Taking stock
Since this blog is quite heavily slanted toward technology, I thought I’d get the ball rolling by making up an inventory, taking stock so to speak, of the gadgets that I use to help me run my life.
My laptop
A MacBook Pro , of course. I’ve had it for about nearly two years now, which means it’s a relic, verging on a fossil, by computer standards, but it serves me well. It’s in great shape, despite having been toted around the world in a backpack, most recently to Australia and New Zealand.
My desktop computer
An iMac. It’s another old computer, this time nearly three years old. But it’s a trooper. It’s one of the original Intel iMacs, and it’s my main work machine. I’ve replaced the hard disk, after the old one went south (and how grateful was I that my Time Capsule
was there to save my hide?), and I’ve connected about half a dozen external hard discs, adding a couple of terabytes of additional storage, as well as a second DVD burner and — and this is my favourite bit — a second monitor.
My phone
And, not entirely shockingly, it’s an iPhone. I don’t know I should even bother writing anything here — there’s been plenty of electrons spilt over the last year and a half about the iPhone, much of it by more incisive and wittier writers than I.

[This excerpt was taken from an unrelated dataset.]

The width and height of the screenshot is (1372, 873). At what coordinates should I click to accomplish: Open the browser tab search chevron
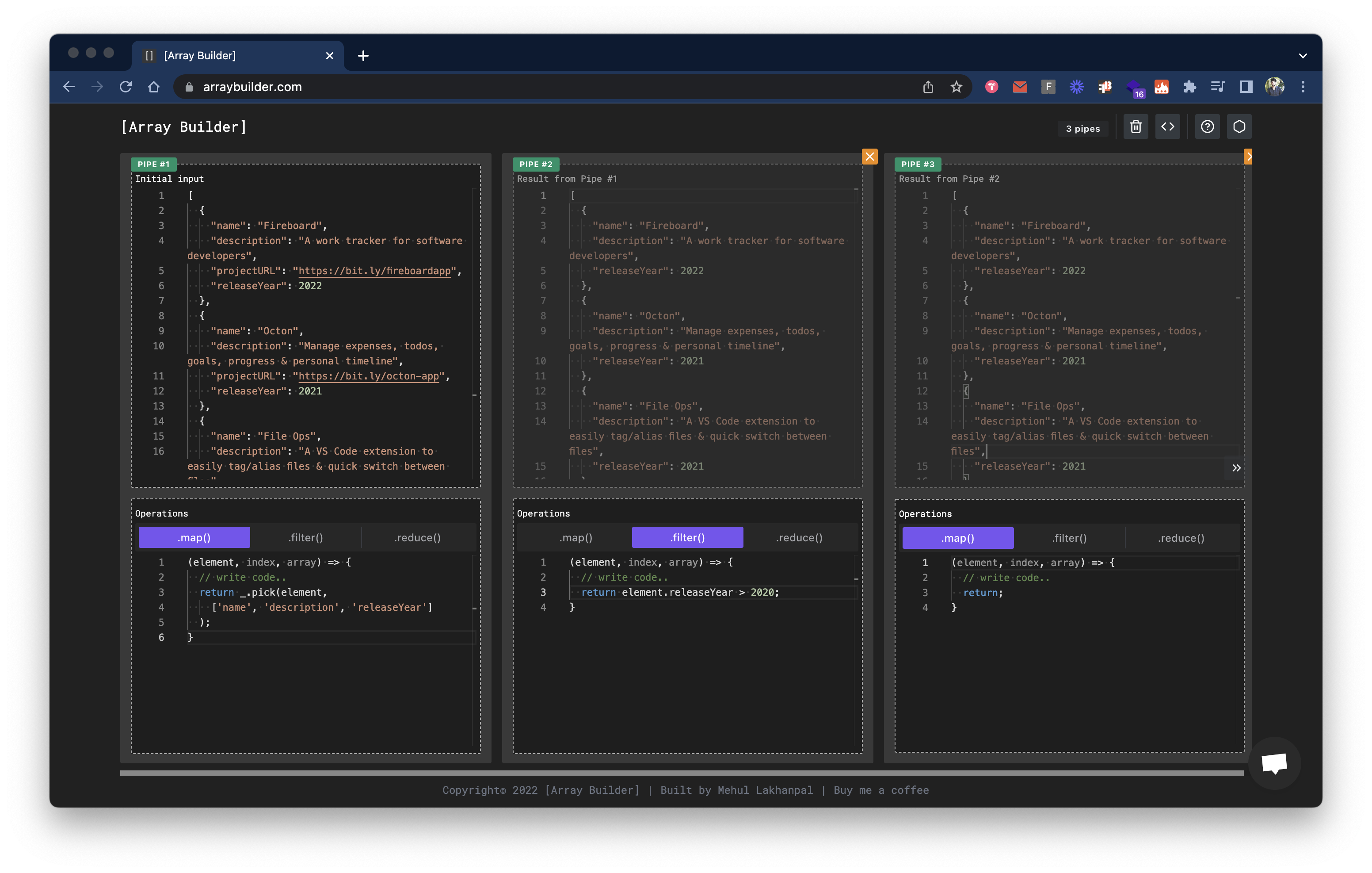click(x=1303, y=55)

But I like my iPhone. It’s as cool and groovy a gadget as any I’ve owned. And while that’s a pretty obvious remark, it represents a huger leap up from its predecessor (in this case, a Motorola RAZR (what a vile and loathsome name that is)) than was the case with any other piece of kit I think I’ve ever had.
My server
A surprisingly tiny fellow, my Mac Mini, sitting on my desk between a semi-active Airport base station and a Seagate hard disc, is a low-profile workhorse. It’s connected to my network by ethernet, and to the wall by a power strip, but otherwise it’s all alone. No keyboard, no mouse, not even a monitor. But this headless server is the hub of my online empire, the nerve centre if you will (or, quite frankly, even if you won’t) of nearly everything I do online. It hosts this site, as well as my photography site, the blog that plots my escape plans and a side project that I might even get off the ground one day.
My software
Not technically gadgetry per se, but the programmes, systems and applications I run provide so much functionality that they might as well be. My computers, of course, run Mac OS X Leopard, with my server, obviously, operating under the server edition — a quite remarkably flexible and powerful piece of ‘ware, if you ask me.
That’s the bulk of what I use on a daily basis. With these few devices, and the bits and bobs that I have plugged in or connected to them, I keep myself connected and run a couple of modestly successful businesses. Doesn’t take much, does it?